The problem is that we are now two months on from when the assets were seized, and Naomi House has yet to see any of the promises bear fruit. It has seen confirmation that it is classified as a large charity under FSA rules, which means that it will be placed in a queue with other wholesale investors such as local authorities. In no way have the specific difficulties faced by charities been recognised, particularly in respect of securing borrowing to try to get them through this difficult time.

At the creditors’ meeting on Monday it was clear that recovering the money that has been lost will be an immensely long and drawn-out process, with no certainty about the outcome. Naomi House has also learned that the Office of the Third Sector will produce an action plan, but that is promised only for some time in the new year. Recent comments from the Minister with
4 Dec 2008 : Column 231
responsibility for the third sector at the National Council for Voluntary Organisations recession summit made it clear that the action plan will look more broadly at the economic downturn faced by charities, rather than at the banking crisis in particular. Frankly, despite specific approaches to the Prime Minister, the Department of Health and the Charity Commission, there has been radio silence from the Government about how they will keep their undertakings real and alive for Naomi House.

The problem faced by Naomi House is that one third of its assets—£5.7 million—are frozen. For any organisation, that is a significant and overwhelming financial crisis. As a direct result of that, on 25 November Naomi House was forced to suspend its at-home service for terminally ill children in my constituency. The hospice-at-home outreach programme provided unique and much-needed support for families, and it was due to be rolled out into other areas of Hampshire, yet now the future of that service is bleak, and it has been suspended indefinitely. Two months may not be a long time for a Minister or Department, but it is a very long time for a charity that is almost completely reliant on its own financial resources. The trustees have been forced to take this action to safeguard other services. Without some clarity today, there may have to be further announcements.

This matter cuts across other Departments. I know that the Parliamentary Secretary, Cabinet Office, is well aware of the issues that face Naomi House, but his recent comments serve to illustrate the fact that a one-size-fits-all financial solution will not necessarily work in this case. I hope that the Exchequer Secretary can respond to that point. The hon. Gentleman suggested that the Department of Health, local authorities and primary care trusts could offer some way forward in terms of additional short-term funding, but the local situation in Hampshire for Naomi House means that it has no local authority contracts or PCT funding and receives only £300,000 from the Government through the Department of Health.
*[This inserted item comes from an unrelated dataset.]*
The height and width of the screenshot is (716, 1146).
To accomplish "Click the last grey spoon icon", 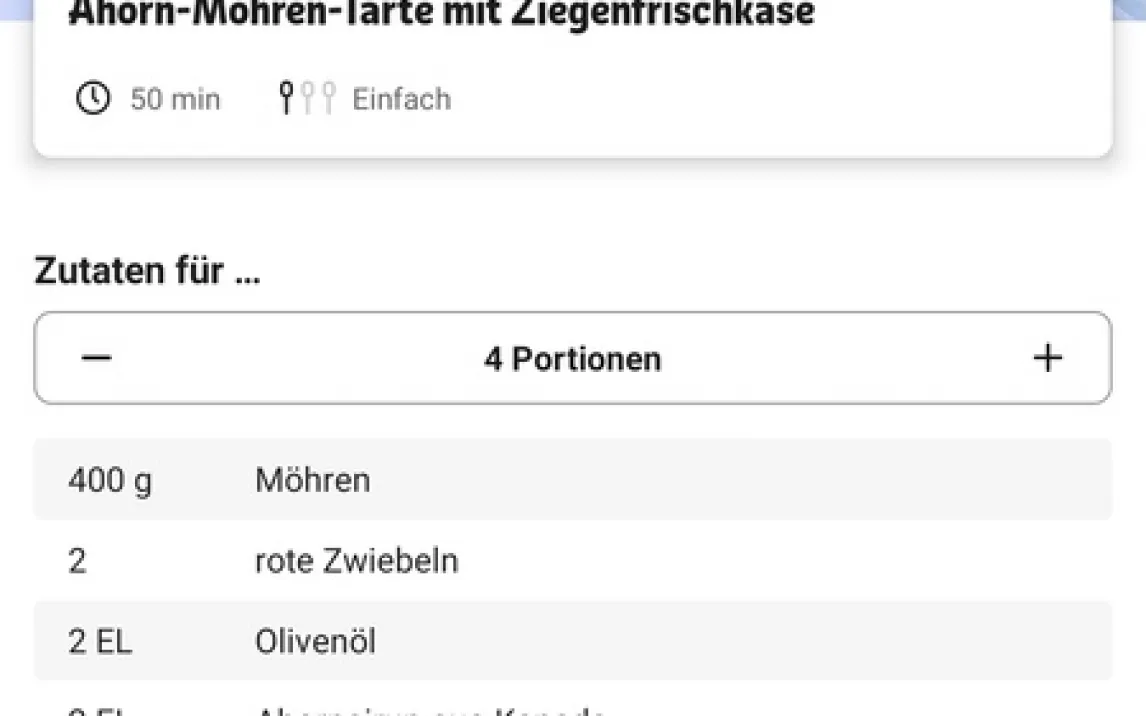I will (329, 98).
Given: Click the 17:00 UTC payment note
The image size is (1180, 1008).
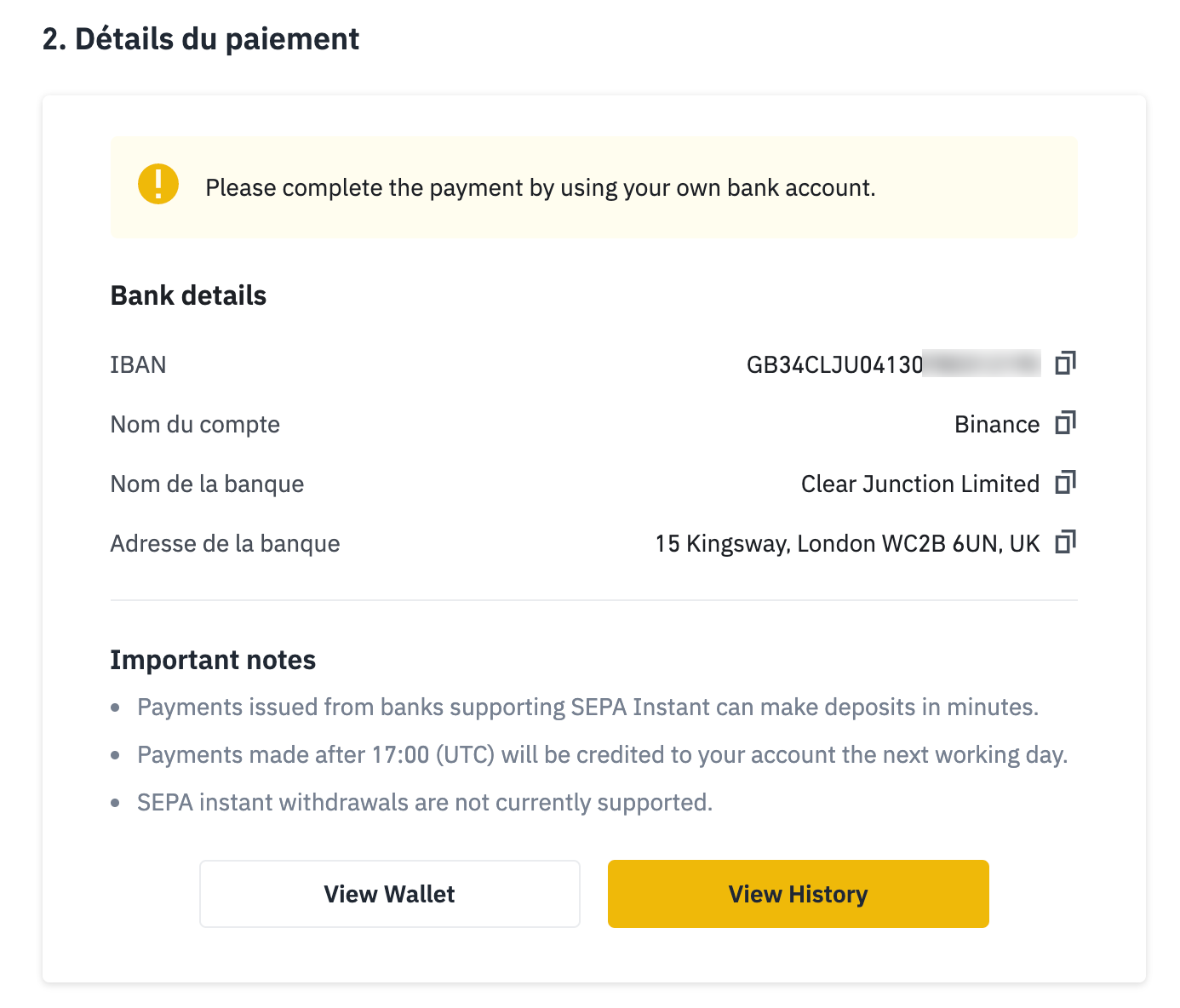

In the context of a yearly turnover of £2.5 million, that is a tiny amount of money, but there is no indication from the Department that it is going to increase it in the near future, unless the Exchequer Secretary can advise me otherwise.

The time has come for the Government to act decisively by clearly stating the support that Naomi House will receive. It is doing what it can to help itself. It helped to establish the Save our Savings group—a group of charities that are affected in the same way by the Icelandic financial crisis—and has secured a seat on the Kaupthing Singer & Friedlander administrator’s creditors committee. However, the time has come for the Government to do their bit, too, and to show that they will follow through with some tangible support, as they promised when this crisis started.

Going back to the promise made from the Front Bench by the Leader of the House on 15 October, what steps are being taken to protect larger charities, particularly given the protracted nature of the administrative process? The NCVO has been working hard to support the sector and pressing for a loan facility. What is the situation with regard to loans? Providing such support until charities are able to recover their own money may be just the sort of help that can stop any further cuts to important services such as those that Naomi House provides. The Leader of the House said that that money would be available, but we are still to hear any details.